About 200 people welcomed presidential candidate Tulsi Gabbard with an “aloha” Monday when she visited the Fairfield Arts & Convention Center.
Gabbard, who represents Hawaii’s Second District in the U.S. House of Representatives, is seeking the Democratic Party’s nomination for president in 2020. Fairfield was one of her first stops in Iowa after announcing her intention to run for president on Jan. 11.
Fairfield Mayor Ed Malloy introduced Gabbard, who spoke at a podium set up in the atrium of the convention center. Gabbard’s refrain throughout her speech was the need to put “service above self.” A few times she referred to how she would bring “soldier values” to the White House. Gabbard served in the Army National Guard for 15 years and deployed twice to the Middle East.
“When I raised my hand to serve and protect our country and our people, to uphold our constitution, it was driven by love – love for our people and our country and this desire to be of service,” she said.
Gabbard said she had been “very active in protecting the environment since I was a kid.” She talked about the importance of ensuring clean air, water and healthy food. She said urgent action is warranted to deal with the “climate crisis.”
She criticized private prisons for “making money on the backs of the American people,” coupled with “outdated laws” that punish people for non-violent drug crime. She said that was especially galling in the face of pharmaceutical companies like Purdue Pharma, which she mentioned by name, “spreading their addictive opioid drugs across our country and around the world,” while walking away with a fat paycheck.

*EXERCISE INSTRUCTIONS*. Echo the article on Gabbard's Fairfield visit word for word, everything from "Fairfield Mayor Ed" down to "the Middle East.". The data that follows has no connection to the article on Gabbard's Fairfield visit.

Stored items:

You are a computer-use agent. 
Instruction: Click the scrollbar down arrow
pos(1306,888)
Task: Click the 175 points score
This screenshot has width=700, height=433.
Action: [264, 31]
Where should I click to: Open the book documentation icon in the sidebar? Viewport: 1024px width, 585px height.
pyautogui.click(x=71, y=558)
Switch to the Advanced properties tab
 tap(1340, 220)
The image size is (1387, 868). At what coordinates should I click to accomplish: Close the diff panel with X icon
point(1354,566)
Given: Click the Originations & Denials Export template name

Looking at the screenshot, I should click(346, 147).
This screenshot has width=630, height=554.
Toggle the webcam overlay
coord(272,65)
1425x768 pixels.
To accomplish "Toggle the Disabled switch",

*ANSWER*.
Fairfield Mayor Ed Malloy introduced Gabbard, who spoke at a podium set up in the atrium of the convention center. Gabbard’s refrain throughout her speech was the need to put “service above self.” A few times she referred to how she would bring “soldier values” to the White House. Gabbard served in the Army National Guard for 15 years and deployed twice to the Middle East.